What makes Pediatrics Plus strategically significant for the ABA industry is its multi-specialty model. Most PE-backed ABA platforms are single-specialty providers — they offer ABA therapy exclusively or as their dominant service line. Pediatrics Plus integrates ABA with occupational therapy, speech therapy, and physical therapy in what the company describes as a blended service model designed to deliver the best outcomes for children. This integration creates both clinical and business advantages that pure-play ABA providers do not have.
The Pediatrics Plus transaction signals a shift in PE acquisition strategy in the autism services sector: from single-specialty ABA platforms to multi-specialty pediatric therapy providers that offer ABA alongside occupational, speech, and physical therapy under one roof.
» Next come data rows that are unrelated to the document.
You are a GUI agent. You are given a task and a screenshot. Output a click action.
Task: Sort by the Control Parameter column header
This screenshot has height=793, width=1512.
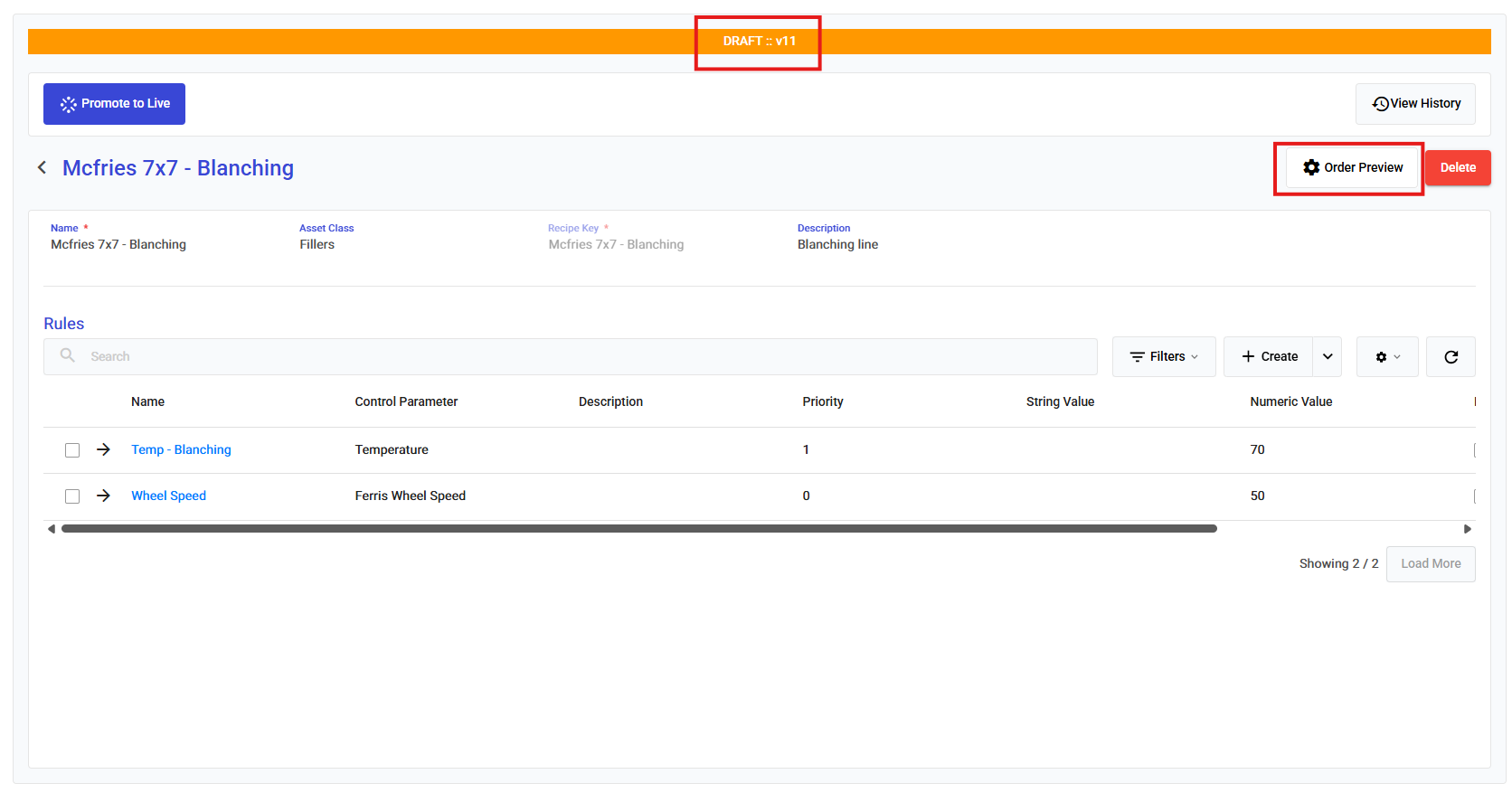(406, 401)
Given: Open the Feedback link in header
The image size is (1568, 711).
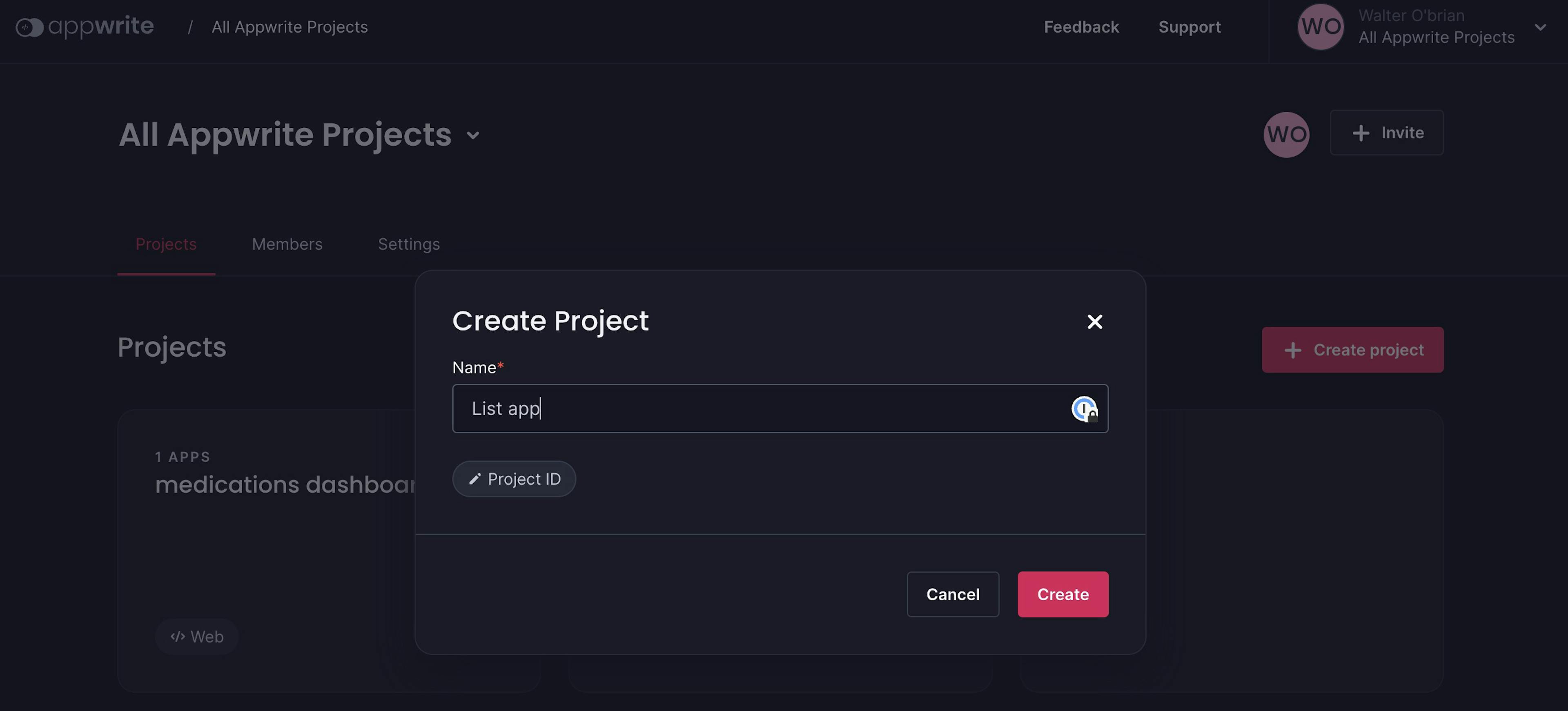Looking at the screenshot, I should (1081, 27).
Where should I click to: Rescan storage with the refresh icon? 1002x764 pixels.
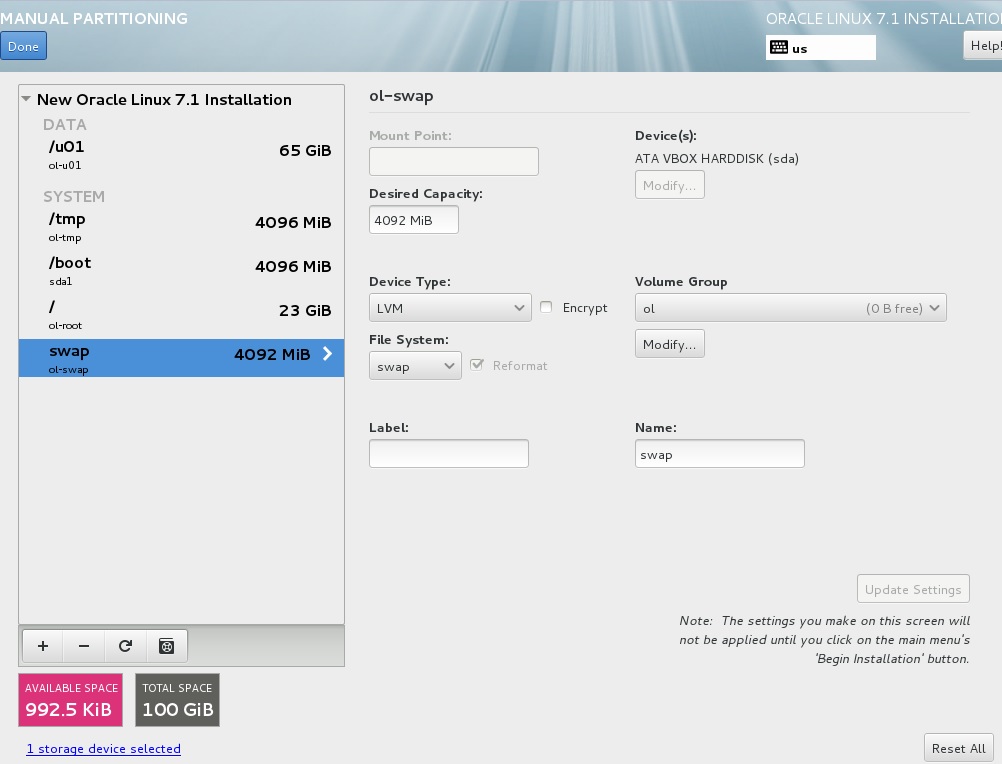click(x=125, y=645)
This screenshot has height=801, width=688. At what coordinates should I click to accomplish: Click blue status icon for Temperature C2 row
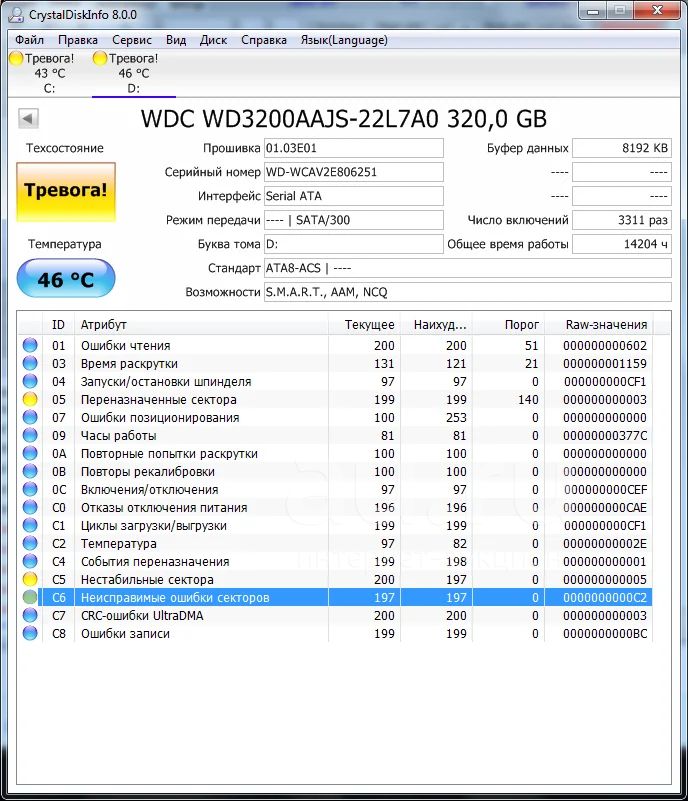tap(30, 544)

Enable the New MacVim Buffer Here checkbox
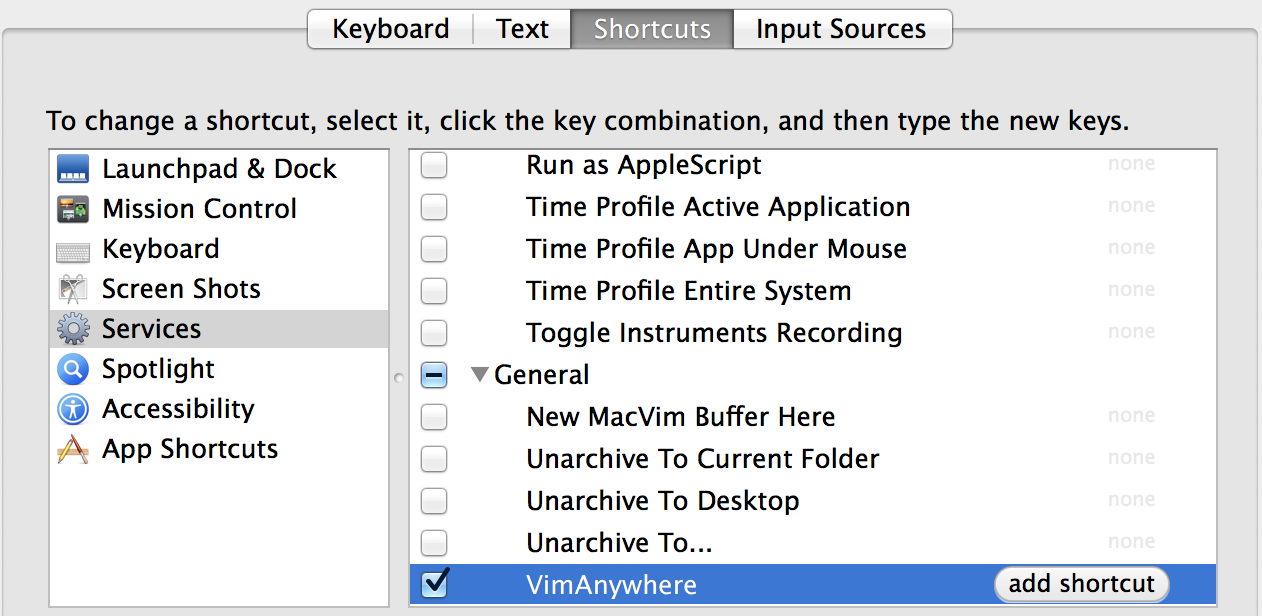(434, 417)
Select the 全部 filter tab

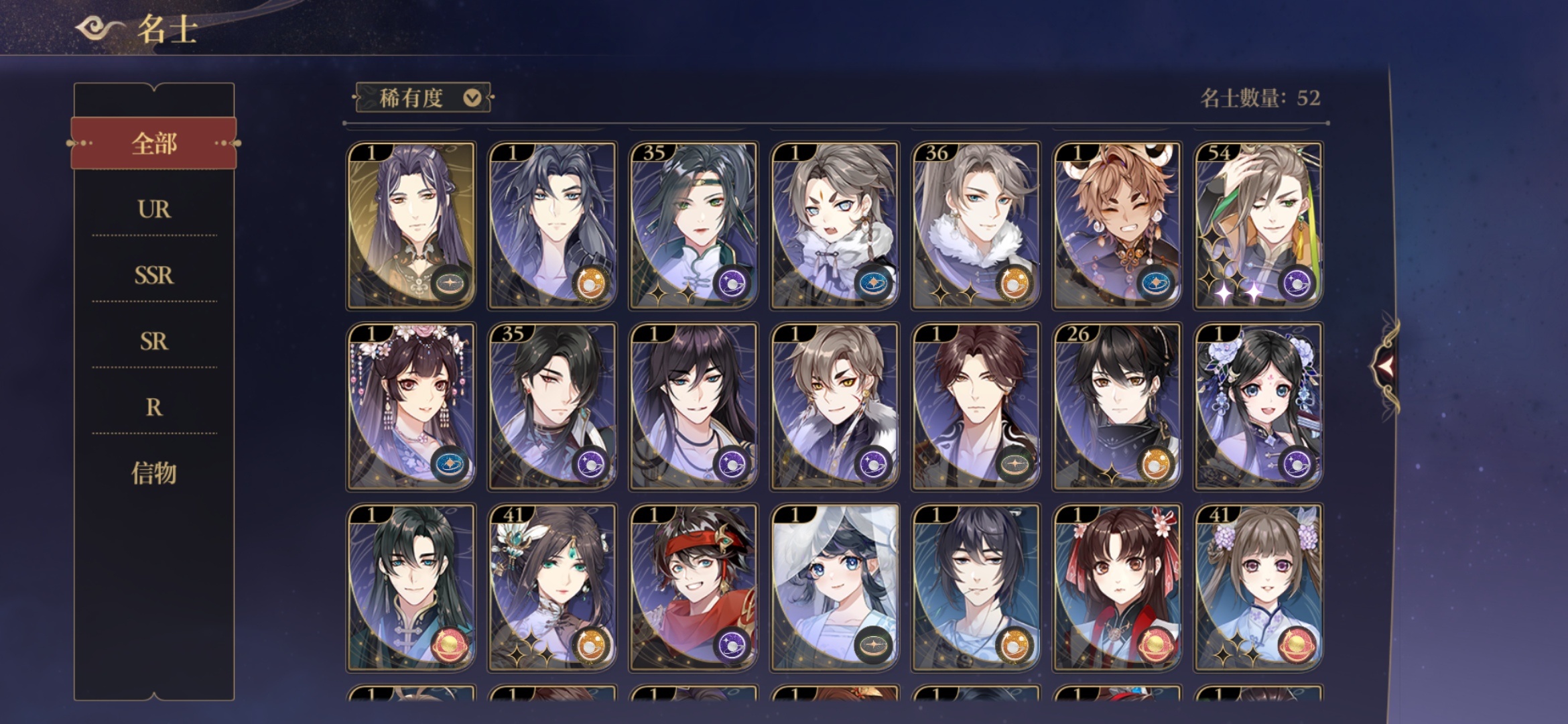[x=154, y=143]
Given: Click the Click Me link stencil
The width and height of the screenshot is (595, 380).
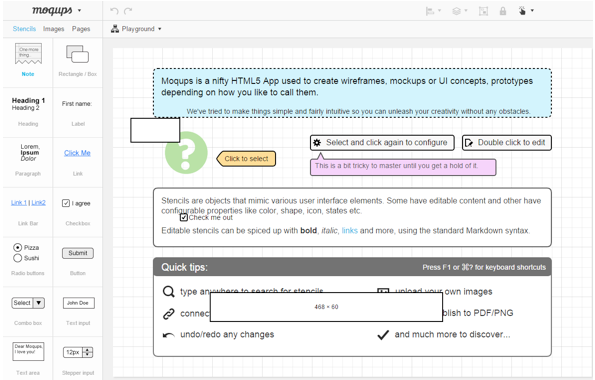Looking at the screenshot, I should 77,153.
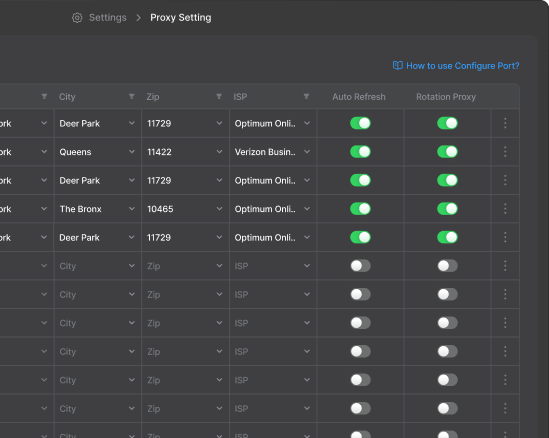Turn off Rotation Proxy for The Bronx row
This screenshot has width=549, height=438.
pos(447,209)
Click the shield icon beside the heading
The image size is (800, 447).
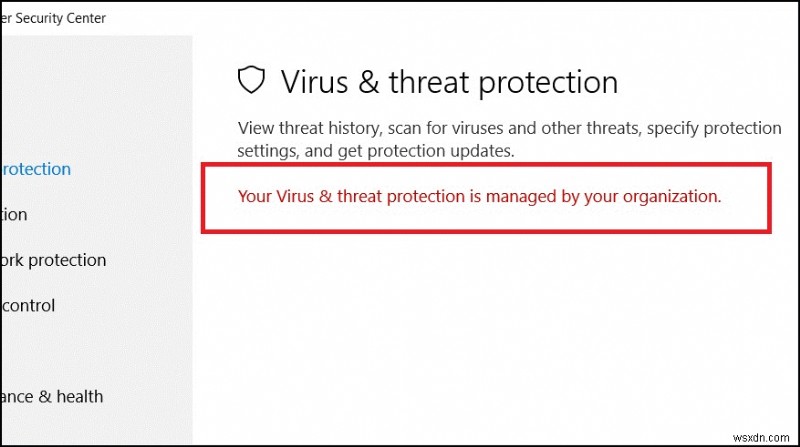tap(251, 81)
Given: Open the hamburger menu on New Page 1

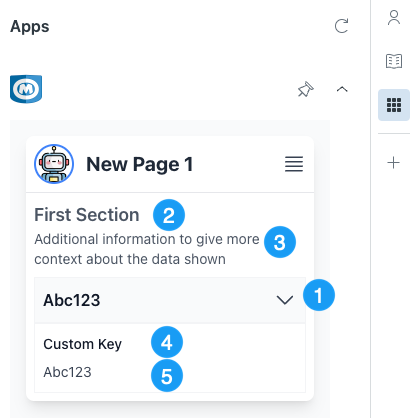Looking at the screenshot, I should 294,164.
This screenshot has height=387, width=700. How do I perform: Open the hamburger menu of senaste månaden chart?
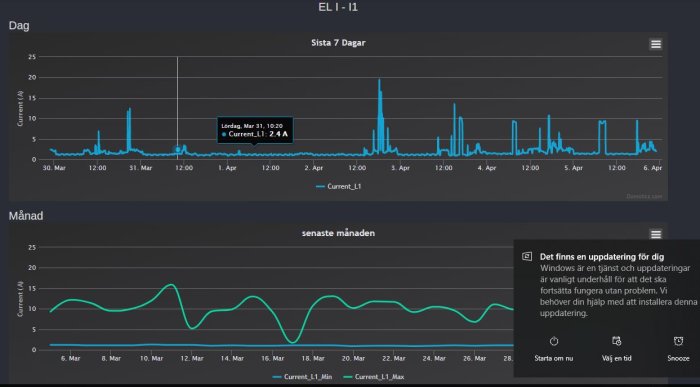tap(655, 234)
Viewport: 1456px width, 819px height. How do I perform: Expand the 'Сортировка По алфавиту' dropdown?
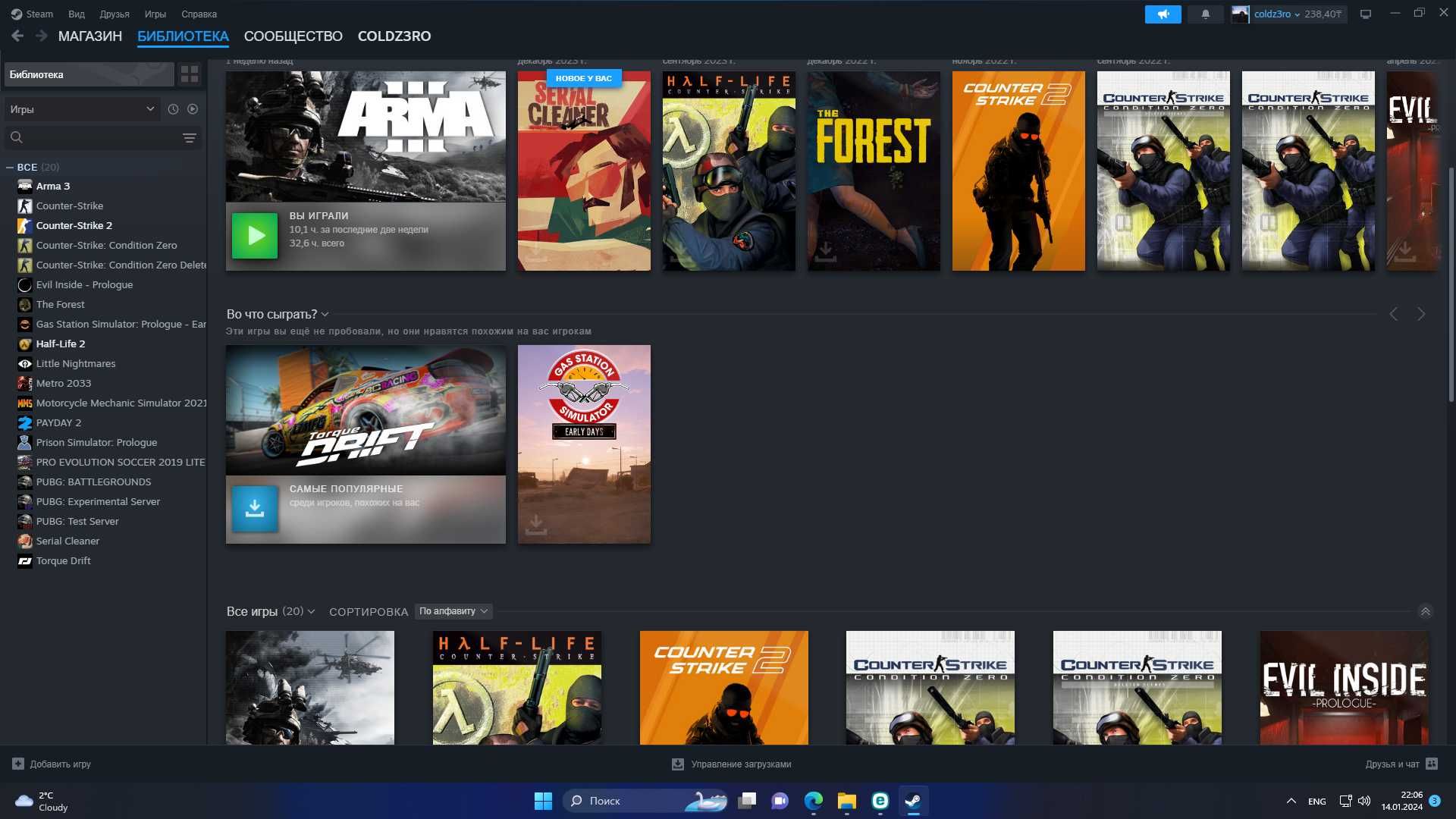[452, 610]
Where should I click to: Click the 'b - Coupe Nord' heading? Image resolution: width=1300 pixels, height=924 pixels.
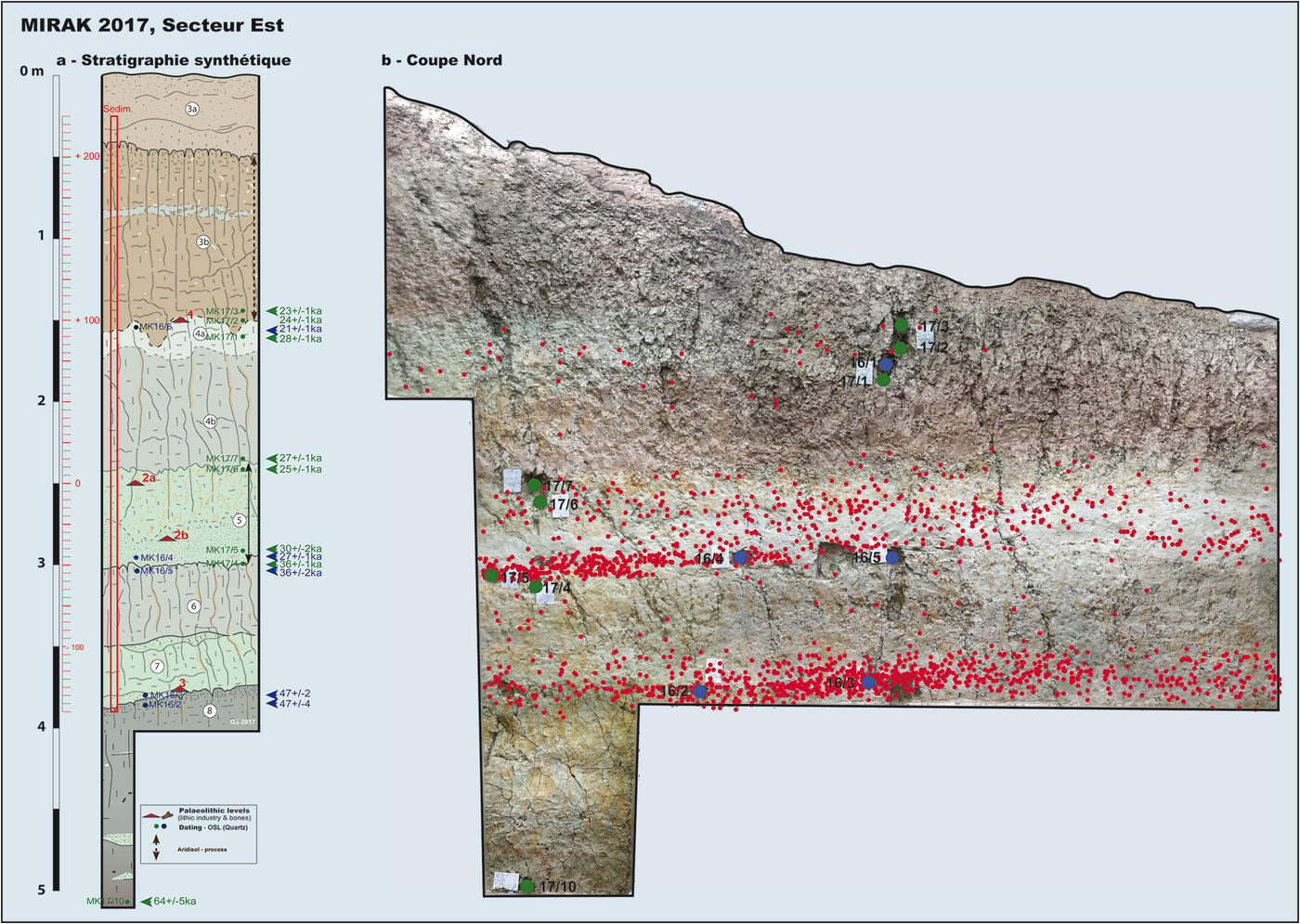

Scott Street, CEO of Pediatrics Plus, stated that the partnership positions the company to expand into new markets and enhance its service offerings. The Denton family, who founded the company, remain the largest shareholders and continue to serve on the board of directors — a structural arrangement that preserves founder influence while providing the growth capital needed for geographic expansion.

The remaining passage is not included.